:: EXERCISE REQUIREMENTS ::
Each entry below should be retyped exactly as given.

Collected data entries:

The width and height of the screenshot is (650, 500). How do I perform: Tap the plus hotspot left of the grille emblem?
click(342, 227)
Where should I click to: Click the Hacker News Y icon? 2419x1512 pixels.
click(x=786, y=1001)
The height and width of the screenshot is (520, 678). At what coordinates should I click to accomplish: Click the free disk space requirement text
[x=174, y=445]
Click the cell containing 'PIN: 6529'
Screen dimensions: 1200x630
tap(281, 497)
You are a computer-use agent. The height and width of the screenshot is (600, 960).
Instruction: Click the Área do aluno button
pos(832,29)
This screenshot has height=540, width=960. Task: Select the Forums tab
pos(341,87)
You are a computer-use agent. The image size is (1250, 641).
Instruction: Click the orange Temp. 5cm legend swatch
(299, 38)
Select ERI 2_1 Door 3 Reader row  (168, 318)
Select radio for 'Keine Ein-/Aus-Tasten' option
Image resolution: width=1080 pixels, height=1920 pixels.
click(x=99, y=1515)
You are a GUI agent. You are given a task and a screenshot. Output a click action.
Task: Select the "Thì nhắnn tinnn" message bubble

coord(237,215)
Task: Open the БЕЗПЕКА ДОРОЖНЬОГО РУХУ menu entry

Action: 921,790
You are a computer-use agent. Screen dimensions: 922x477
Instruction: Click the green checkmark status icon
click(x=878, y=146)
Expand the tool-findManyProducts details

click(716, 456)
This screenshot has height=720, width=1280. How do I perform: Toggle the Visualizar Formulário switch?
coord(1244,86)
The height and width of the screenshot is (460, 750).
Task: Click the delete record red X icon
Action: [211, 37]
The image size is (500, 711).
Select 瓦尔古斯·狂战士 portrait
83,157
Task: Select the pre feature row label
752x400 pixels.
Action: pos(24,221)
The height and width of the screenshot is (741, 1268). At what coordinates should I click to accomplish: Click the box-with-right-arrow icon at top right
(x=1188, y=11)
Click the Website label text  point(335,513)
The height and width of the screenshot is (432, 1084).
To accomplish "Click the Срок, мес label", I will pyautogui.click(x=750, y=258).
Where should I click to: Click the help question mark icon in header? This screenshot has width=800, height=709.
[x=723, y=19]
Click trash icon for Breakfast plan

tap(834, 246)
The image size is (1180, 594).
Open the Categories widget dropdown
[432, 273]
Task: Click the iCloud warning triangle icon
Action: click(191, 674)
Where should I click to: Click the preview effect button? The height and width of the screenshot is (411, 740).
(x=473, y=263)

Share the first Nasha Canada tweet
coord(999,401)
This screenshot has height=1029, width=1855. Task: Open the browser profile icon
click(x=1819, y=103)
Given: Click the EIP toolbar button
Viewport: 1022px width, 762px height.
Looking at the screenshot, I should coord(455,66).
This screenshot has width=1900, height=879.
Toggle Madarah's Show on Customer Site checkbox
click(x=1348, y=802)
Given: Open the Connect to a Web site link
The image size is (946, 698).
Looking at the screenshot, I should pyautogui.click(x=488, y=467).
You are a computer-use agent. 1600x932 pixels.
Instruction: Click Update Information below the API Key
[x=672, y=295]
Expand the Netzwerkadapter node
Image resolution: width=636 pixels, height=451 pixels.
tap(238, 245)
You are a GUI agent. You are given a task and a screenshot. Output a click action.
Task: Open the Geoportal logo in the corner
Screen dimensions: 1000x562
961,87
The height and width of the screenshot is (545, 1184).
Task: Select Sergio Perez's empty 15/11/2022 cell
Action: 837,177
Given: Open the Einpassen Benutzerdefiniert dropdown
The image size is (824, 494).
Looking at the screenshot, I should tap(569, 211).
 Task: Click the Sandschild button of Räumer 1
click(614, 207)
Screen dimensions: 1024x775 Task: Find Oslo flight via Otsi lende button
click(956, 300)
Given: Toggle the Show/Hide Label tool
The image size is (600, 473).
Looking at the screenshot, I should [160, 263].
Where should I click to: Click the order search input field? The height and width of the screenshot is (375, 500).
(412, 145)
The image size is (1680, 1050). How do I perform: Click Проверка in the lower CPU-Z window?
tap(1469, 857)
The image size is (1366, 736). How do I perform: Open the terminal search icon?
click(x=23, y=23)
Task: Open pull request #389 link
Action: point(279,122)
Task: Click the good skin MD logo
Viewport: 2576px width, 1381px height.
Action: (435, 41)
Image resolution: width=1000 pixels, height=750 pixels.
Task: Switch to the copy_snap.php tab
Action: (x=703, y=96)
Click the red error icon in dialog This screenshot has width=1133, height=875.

:: ANSWER TO THIS EXERCISE ::
The width and height of the screenshot is (650, 500). How do I perform: Tap the plus hotspot left of the grille emblem?
click(342, 227)
Where should I click to: Click the Hacker News Y icon? 2419x1512 pixels.
click(x=786, y=1001)
The height and width of the screenshot is (520, 678). At what coordinates should I click to accomplish: Click the free disk space requirement text
[x=174, y=445]
Click the cell containing 'PIN: 6529'
Screen dimensions: 1200x630
tap(281, 497)
You are a computer-use agent. The height and width of the screenshot is (600, 960).
Instruction: Click the Área do aluno button
pos(832,29)
This screenshot has height=540, width=960. Task: Select the Forums tab
pos(341,87)
You are a computer-use agent. The image size is (1250, 641).
Instruction: Click the orange Temp. 5cm legend swatch
(299, 38)
Select ERI 2_1 Door 3 Reader row  (168, 318)
Select radio for 'Keine Ein-/Aus-Tasten' option
Image resolution: width=1080 pixels, height=1920 pixels.
click(x=99, y=1515)
You are a GUI agent. You are given a task and a screenshot. Output a click action.
Task: Select the "Thì nhắnn tinnn" message bubble

coord(237,215)
Task: Open the БЕЗПЕКА ДОРОЖНЬОГО РУХУ menu entry

Action: 921,790
You are a computer-use agent. Screen dimensions: 922x477
Instruction: Click the green checkmark status icon
click(x=878, y=146)
Expand the tool-findManyProducts details

click(716, 456)
This screenshot has height=720, width=1280. How do I perform: Toggle the Visualizar Formulário switch?
coord(1244,86)
The height and width of the screenshot is (460, 750).
Task: Click the delete record red X icon
Action: [211, 37]
The image size is (500, 711).
Select 瓦尔古斯·狂战士 portrait
83,157
Task: Select the pre feature row label
752x400 pixels.
Action: pos(24,221)
The height and width of the screenshot is (741, 1268). At what coordinates should I click to accomplish: Click the box-with-right-arrow icon at top right
(x=1188, y=11)
Click the Website label text  point(335,513)
The height and width of the screenshot is (432, 1084).
To accomplish "Click the Срок, мес label", I will pyautogui.click(x=750, y=258).
Where should I click to: Click the help question mark icon in header? This screenshot has width=800, height=709.
[x=723, y=19]
Click trash icon for Breakfast plan

tap(834, 246)
The image size is (1180, 594).
Open the Categories widget dropdown
[432, 273]
Task: Click the iCloud warning triangle icon
Action: click(191, 674)
Where should I click to: Click the preview effect button? The height and width of the screenshot is (411, 740).
(x=473, y=263)

Share the first Nasha Canada tweet
coord(999,401)
This screenshot has height=1029, width=1855. Task: Open the browser profile icon
click(x=1819, y=103)
Given: Click the EIP toolbar button
Viewport: 1022px width, 762px height.
Looking at the screenshot, I should coord(455,66).
This screenshot has width=1900, height=879.
Toggle Madarah's Show on Customer Site checkbox
click(x=1348, y=802)
Given: Open the Connect to a Web site link
The image size is (946, 698).
Looking at the screenshot, I should pyautogui.click(x=488, y=467).
You are a computer-use agent. 1600x932 pixels.
Instruction: Click Update Information below the API Key
[x=672, y=295]
Expand the Netzwerkadapter node
Image resolution: width=636 pixels, height=451 pixels.
tap(238, 245)
You are a GUI agent. You are given a task and a screenshot. Output a click action.
Task: Open the Geoportal logo in the corner
Screen dimensions: 1000x562
961,87
The height and width of the screenshot is (545, 1184).
Task: Select Sergio Perez's empty 15/11/2022 cell
Action: 837,177
Given: Open the Einpassen Benutzerdefiniert dropdown
The image size is (824, 494).
Looking at the screenshot, I should tap(569, 211).
 Task: Click the Sandschild button of Räumer 1
click(614, 207)
Screen dimensions: 1024x775 Task: Find Oslo flight via Otsi lende button
click(956, 300)
Given: Toggle the Show/Hide Label tool
The image size is (600, 473).
Looking at the screenshot, I should [160, 263].
Where should I click to: Click the order search input field? The height and width of the screenshot is (375, 500).
(412, 145)
The image size is (1680, 1050). How do I perform: Click Проверка in the lower CPU-Z window?
tap(1469, 857)
The image size is (1366, 736). How do I perform: Open the terminal search icon?
click(x=23, y=23)
Task: Open pull request #389 link
Action: point(279,122)
Task: Click the good skin MD logo
Viewport: 2576px width, 1381px height.
Action: (435, 41)
Image resolution: width=1000 pixels, height=750 pixels.
Task: Switch to the copy_snap.php tab
Action: (x=703, y=96)
Click the red error icon in dialog This screenshot has width=1133, height=875.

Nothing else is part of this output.